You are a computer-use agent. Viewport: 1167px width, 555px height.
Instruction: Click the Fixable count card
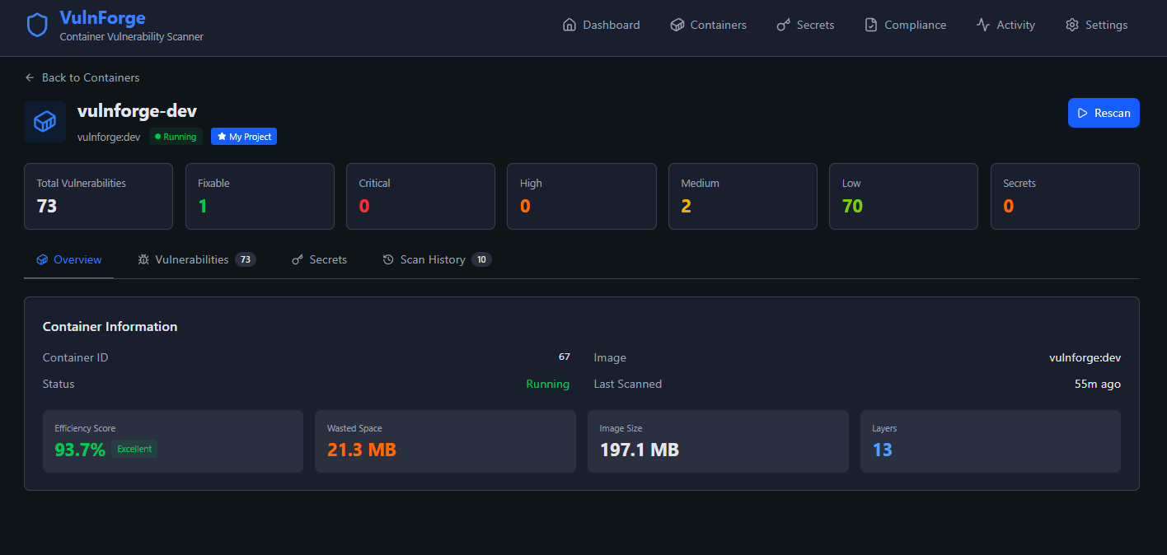coord(260,196)
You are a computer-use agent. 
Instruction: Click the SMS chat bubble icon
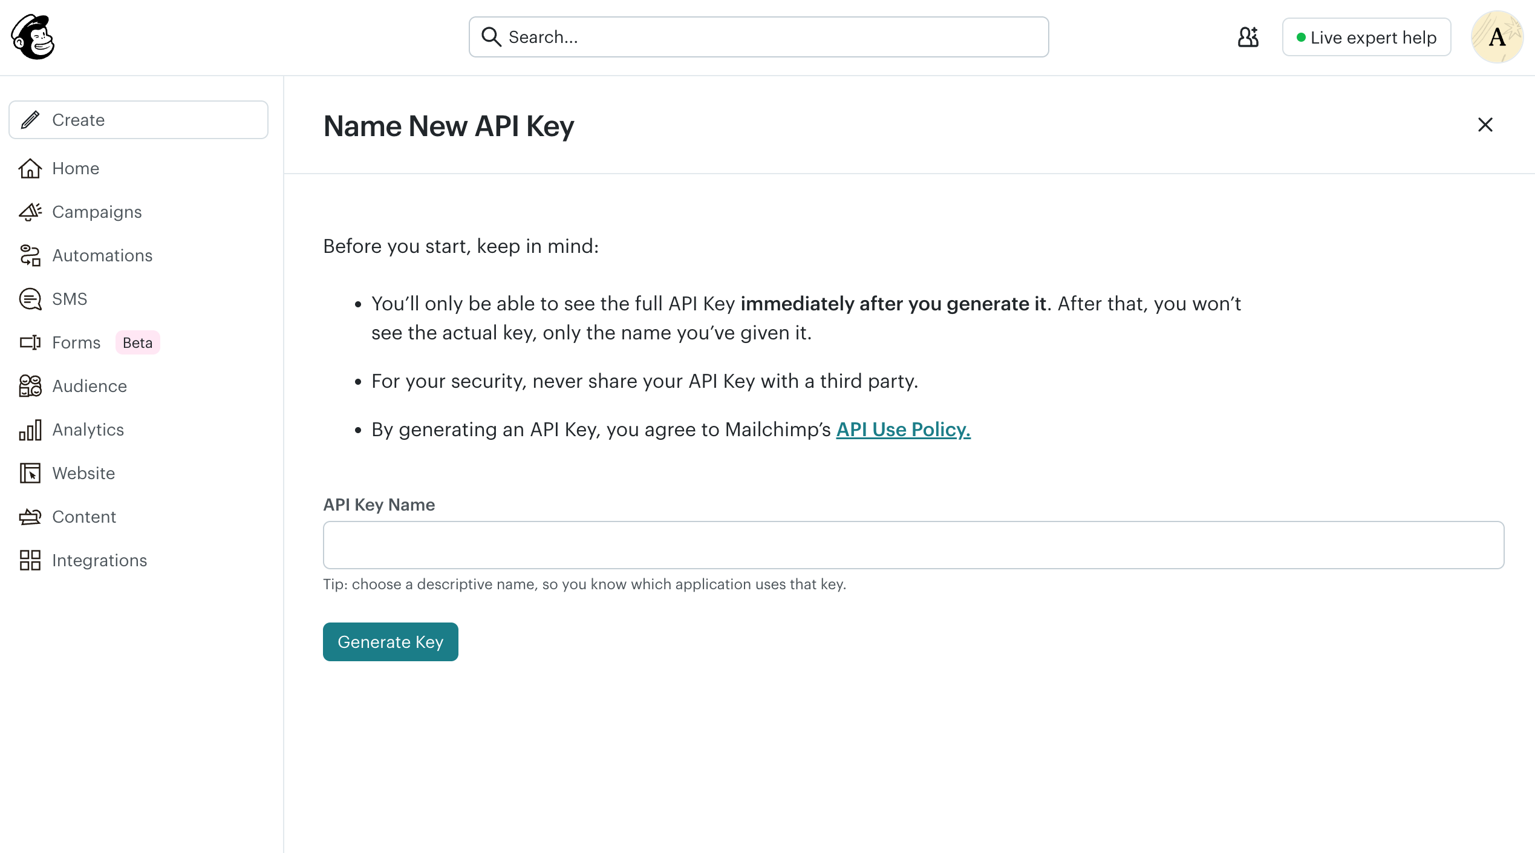pos(30,299)
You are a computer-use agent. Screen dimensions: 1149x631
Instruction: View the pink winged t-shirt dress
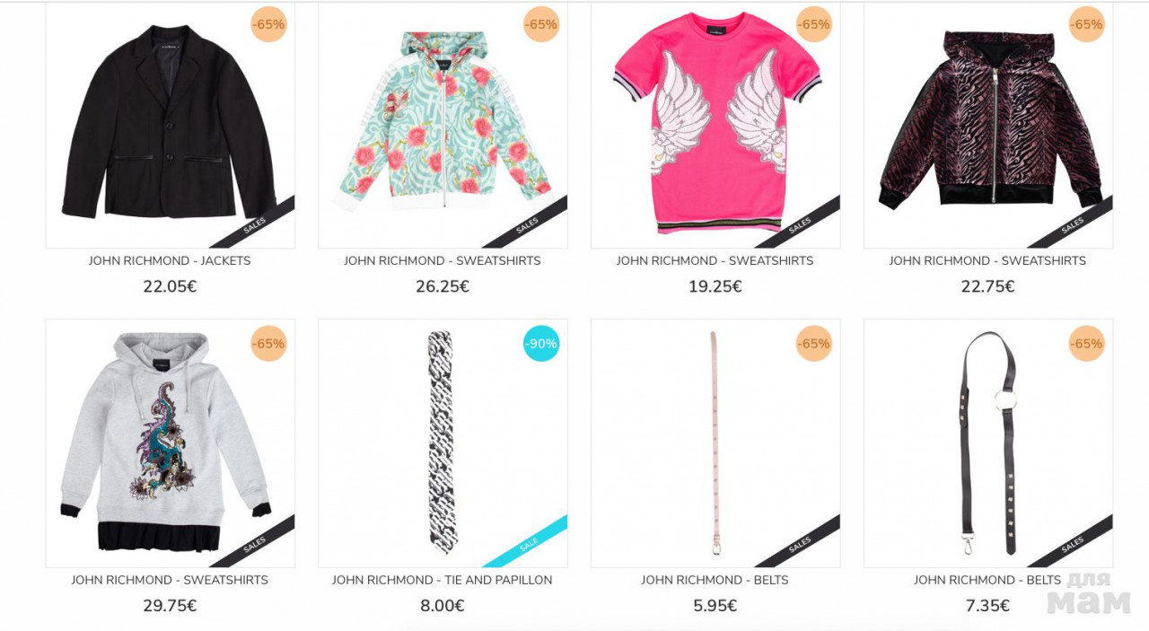[715, 125]
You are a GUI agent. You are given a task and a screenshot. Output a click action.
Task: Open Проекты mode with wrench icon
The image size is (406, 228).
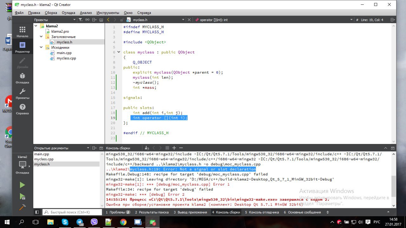click(x=22, y=94)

--

> **Exercise requirements**: Copy the lines above exactly and exclude every image.

> **Response to the exercise**:
You are a computer-use agent. Viewport: 1167px width, 555px height.
Instruction: Click the Fixable count card
coord(260,196)
You are a computer-use agent. 
Instruction: Click the SMS chat bubble icon
pos(30,299)
You are a computer-use agent. Screen dimensions: 1149x631
Instruction: View the pink winged t-shirt dress
[715, 125]
You are a GUI agent. You are given a task and a screenshot. Output a click action.
Task: Open Проекты mode with wrench icon
The image size is (406, 228).
click(x=22, y=94)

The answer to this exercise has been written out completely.